Fate and transport of nanoplastics in complex natural aquifer media: Effect of particle size and surface functionalization

Zefeng Song; Xinyao Yang; Fangmin Chen; Fangyuan Zhao; Ying Zhao; Lili Ruan; Yinggang Wang; Yuesuo Yang

doi:10.1016/j.scitotenv.2019.03.102

Fate and transport of nanoplastics in complex natural aquifer media: Effect of particle size and surface functionalization

Sci Total Environ. 2019 Jun 15:669:120-128. doi: 10.1016/j.scitotenv.2019.03.102. Epub 2019 Mar 8.

Authors

Zefeng Song¹, Xinyao Yang², Fangmin Chen³, Fangyuan Zhao⁴, Ying Zhao⁴, Lili Ruan⁴, Yinggang Wang⁴, Yuesuo Yang⁴

Affiliations

¹ Key Lab of Eco-restoration of Regional Contaminated Environment (Shenyang University), Ministry of Education, Shenyang 110044, China; Institute of Resources and Environment, Hebei GEO University, Shijiazhuang 050031, China.
² Key Lab of Eco-restoration of Regional Contaminated Environment (Shenyang University), Ministry of Education, Shenyang 110044, China. Electronic address: yangxinyao@hotmail.com.
³ Key Lab of Eco-restoration of Regional Contaminated Environment (Shenyang University), Ministry of Education, Shenyang 110044, China; Liaoning Provincial Key Lab of Urban Integrated Pest Management and Ecological Security, Shenyang University, Shenyang 110044, China.
⁴ Key Lab of Eco-restoration of Regional Contaminated Environment (Shenyang University), Ministry of Education, Shenyang 110044, China.

PMID: 30878920
DOI: 10.1016/j.scitotenv.2019.03.102

Abstract

Environmental processes of nanoplastics in heterogeneous natural groundwater systems remain unclear. In this study, the control of particle size and surface functional groups on the fate and transport of nanoplastics in an organic matter (OM) rich aquifer was explored using batch and column tests. The carboxyl-modified 200 nm (200CNP), carboxyl-modified 50 nm (50CNP), and amino-modified 50 nm (50ANP) polystyrene latex beads were used as surrogates for nanoplastics of contrasting sizes and surface functional groups.

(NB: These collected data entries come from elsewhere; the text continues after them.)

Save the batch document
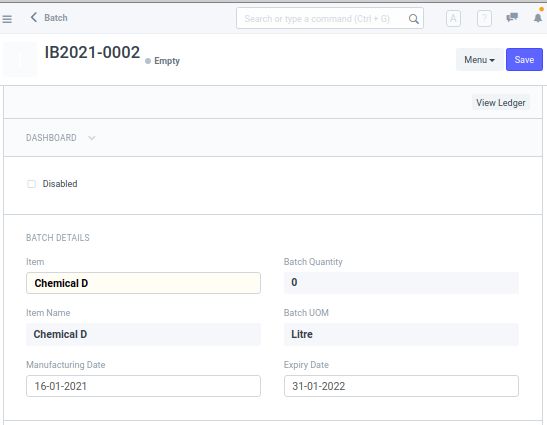 pyautogui.click(x=524, y=60)
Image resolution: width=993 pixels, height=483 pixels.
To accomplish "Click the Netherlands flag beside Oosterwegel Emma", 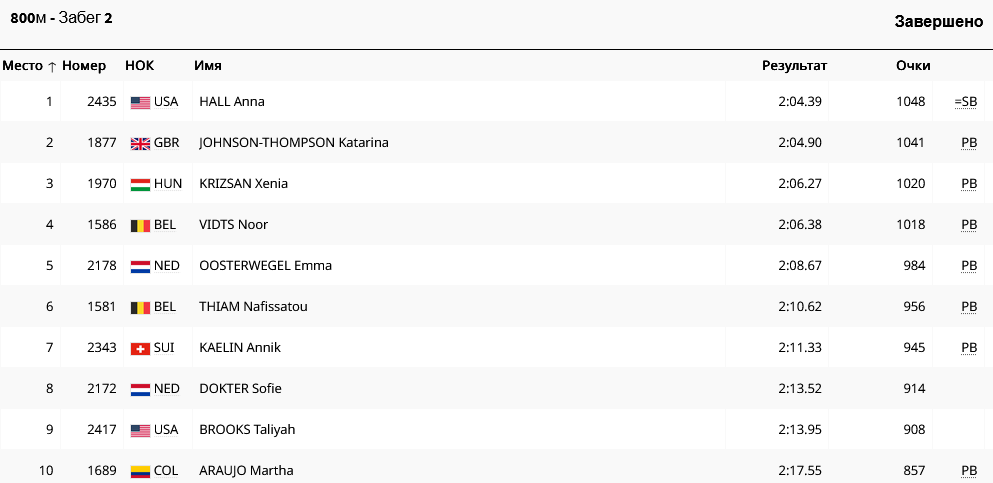I will pos(140,266).
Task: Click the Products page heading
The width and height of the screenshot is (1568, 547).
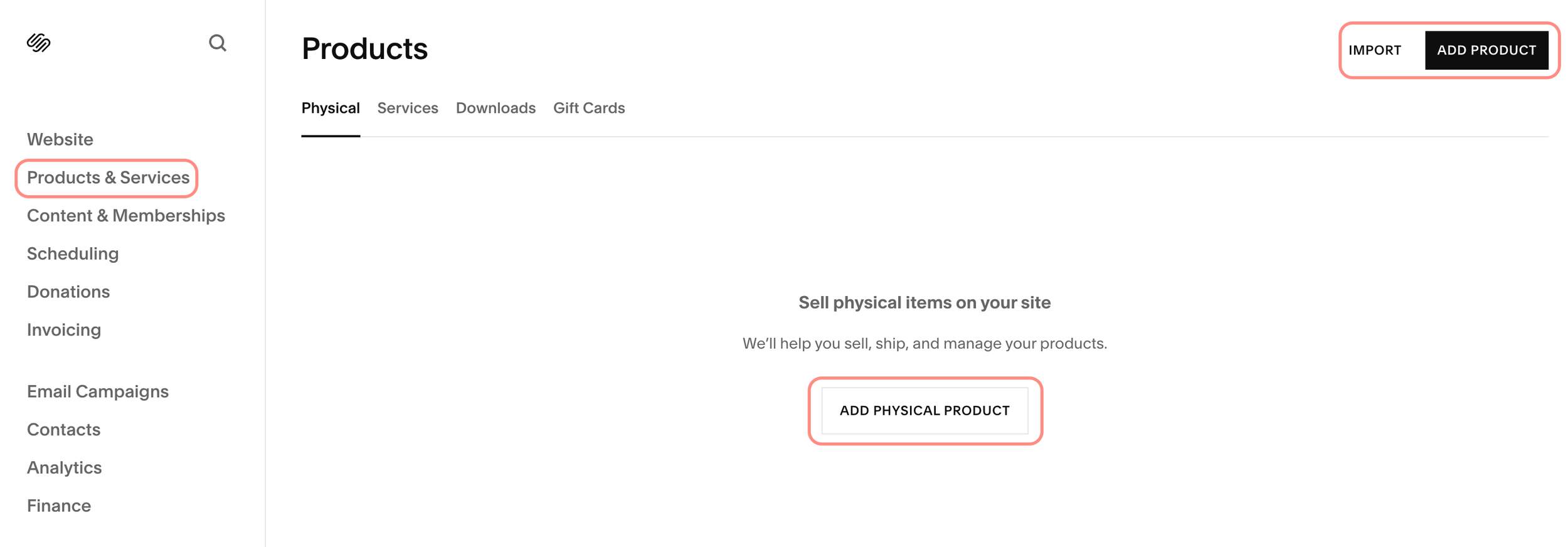Action: point(364,49)
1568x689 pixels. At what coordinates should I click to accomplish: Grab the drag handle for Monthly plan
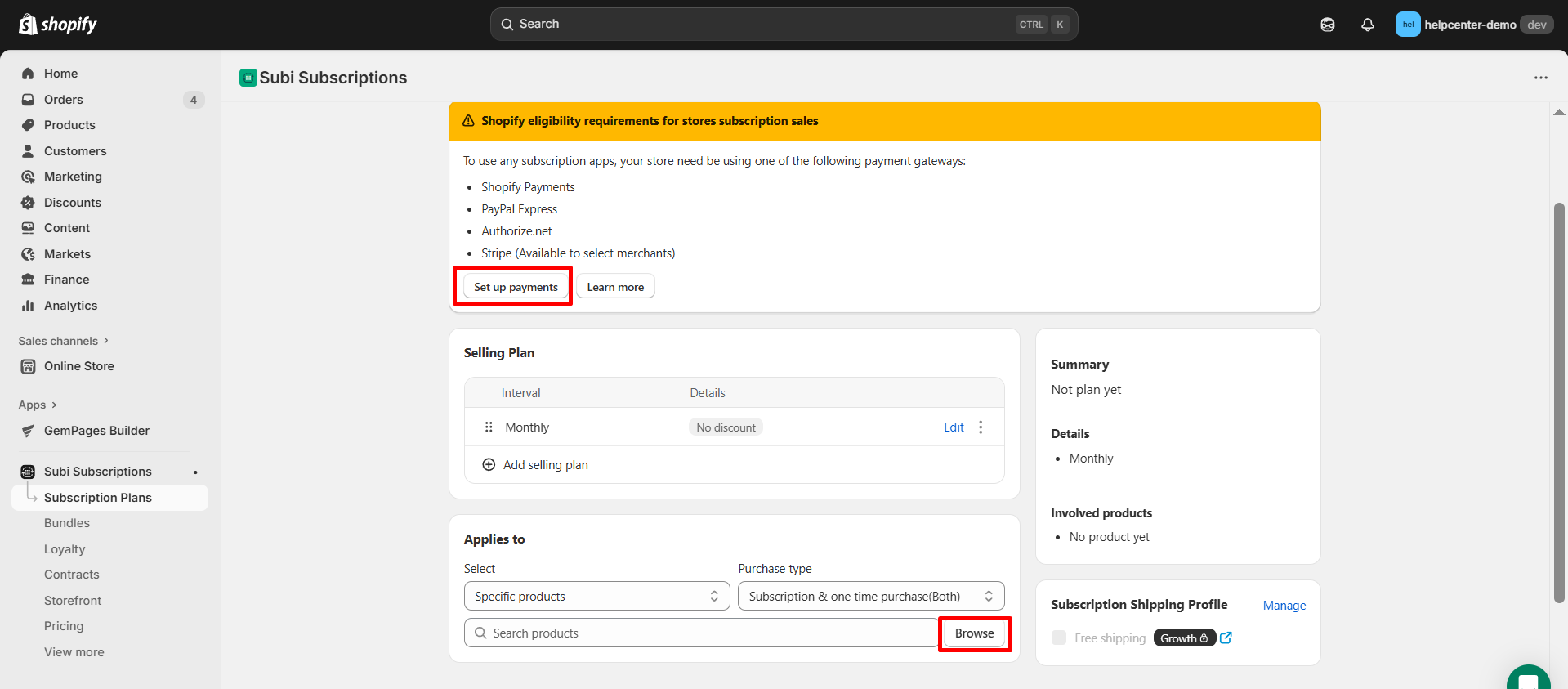489,427
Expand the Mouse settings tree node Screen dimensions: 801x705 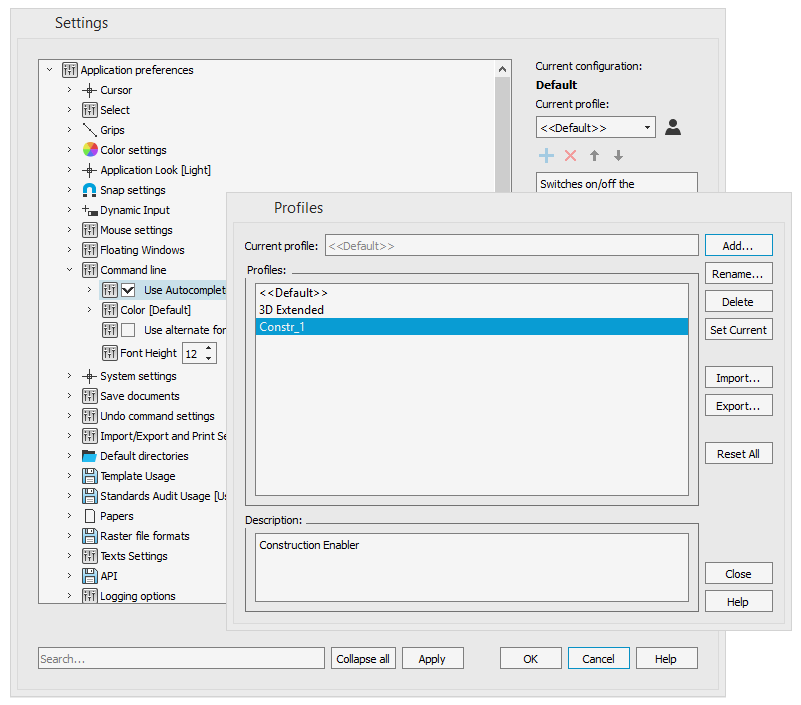pyautogui.click(x=69, y=230)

Aquifer sand and natural groundwater sampled from an agriculture-impacted shallow sandy aquifer were processed to obtain granule beds with/out surface minerals and groundwater containing different-sized fractions of OM. Results show that particle size controlled the hetero-aggregation rate of nanoplastics with OM and Ca²⁺: a larger size resulting in a lower reaction rate led to a higher stability of 200CNP than 50CNP and 50ANP. Meanwhile, surface functional groups appeared to affect the affinity of OM and Ca²⁺ to nanoplastics, i.e. the amino group allowed the adsorption of dissolved OM on the particle but inhibited the adsorption of Ca²⁺ and suspended OM, while the carboxyl group allowed adsorption of the all. The resulting variable OM coatings formed on the different nanoplastics played a critical role in determining the particle stability and mobility, i.e. the suspended OM increased both the particle stability and mobility while the dissolved OM reduced both. These findings suggest that: 1. Depending on the OM properties, the influence of particle size and surface group on the nanoplastic processes might be secondary to the OM impact; 2. In evaluating the OM impact, not only the OM concentration but also the size and surface physiochemistry of the OM should be characterized. The insight gained is important to predict the concentration evolution pattern of weathered nanoplastics in OM-impacted sandy aquifers.

Keywords: Aggregation; Batch test; Calcium ion; Column study; Nanoplastic transport; Organic-matter-rich natural groundwater.